Distribution of HLA mismatches in the LIT patient cohort. This figure shows the percentage of patients (lymphocyte donors) with 0, 1, or 2 mismatches within HLA-A, -B, -DRB1, -DQ, and -DP loci.

FIGURE 3.

Donor-specific alloantibody responses after LIT against mismatched HLA expressed on donor lymphocytes. The figure depicts alloantibody binding, as detected using Luminex single HLA beads, against mismatched HLA expressed on donor lymphocytes for the entire cohort. Donor–recipient HLA mismatches (n = 1381) are grouped according to HLA locus (242 HLA-A, 266 HLA-B, 213 HLA-C, 156 HLA-DP, 247 HLA-DQ, and 257 HLA-DRB1), and the MFI of DSA binding detected in recipient sera is shown on the y-axis. The median (SD) MFI of Ab responses against mismatches within individual HLA loci was 5270.3 (4625.6) for HLA-A, 2303.8 (4091.9) for HLA-B, 40.0 (1115.0) for HLA-C, 102.4 (2868.2) for HLA-DP, 2372.4 (5435.0) for HLA-DQ, and 803.1 (4056.2) for HLA-DRB1.

FIGURE 4.

Frequency of HLA class I and class II mismatches in the LIT patient cohort according to their EMS-3D. The figure depicts the frequency of donor–recipient HLA mismatches according to their EMS-3D, grouped by HLA locus. The median (IQR) EMS-3D for individual loci was HLA-A: 0.32 (0.27–0.36); HLA-B: 0.28 (0.22–0.33); HLA-C: 0.32 (0.22–0.40); HLA-DRB1: 0.20 (0.17–0.24); HLA-DQ: 0.35 (0.20–0.42); and HLA-DP: 0.19 (0.18–0.24).

FIGURE 5.

Probability of donor-specific alloantibody response after LIT according to the EMS-3D of mismatched HLA on donor lymphocytes. The relationship between the immunogenic potential of donor HLA, as determined by EMS-3D, and the probability of a donor-specific alloantibody response after LIT was examined using logistic regression modeling. Each panel shows a logistic regression model with 95% CI (dotted lines) for individual HLA loci (A–E) and for HLA class I and class II loci combined (F and G). DSA responses against HLA-C mismatches were infrequent and were not examined. Donor-specific alloantibody responses were defined using MFI cut-off thresholds ≥2000 (A–F) and ≥8000 (G). Wide CIs for alloantibody responses against HLA-DR and -DP alloantigens reflect the relatively low number of observations for HLA-DR and -DP mismatches with high EMS-3D scores in the LIT patient cohort.

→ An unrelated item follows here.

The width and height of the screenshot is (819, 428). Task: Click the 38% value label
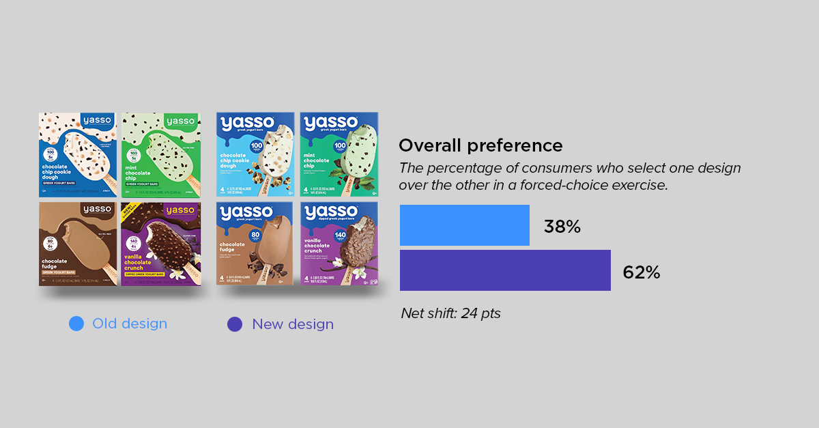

Relatively few alloantibody responses with MFI ≥8000 were noted against HLA-DP alloantigens (n = 7), and, therefore, HLA-DP mismatches were not included in the (G) model.

FIGURE 6.

Relationship between donor HLA EMS-3D and the donor-specific MFI binding level of alloantibodies developed after LIT. The relationship between EMS-3D of mismatched HLA on donor lymphocytes and the magnitude of DSA binding, as assessed based on MFI, detected in the Luminex single Ag bead assay, is depicted. Donor HLA mismatches are grouped according to EMS-3D and the box plots depict the median MFI (horizontal blue line) and IQR (box) of MFI values (the lines show maximum MFI values) for DSA binding within each group. Median regression analysis showed that donor HLA with increasing EMS-3D were associated with progressively stronger (higher MFI) alloantibody responses following LIT (p < 0.001). Alloantibody responses against donor HLA-C and -DP mismatches were infrequent and of low MFI value and are, therefore, not included in this analysis.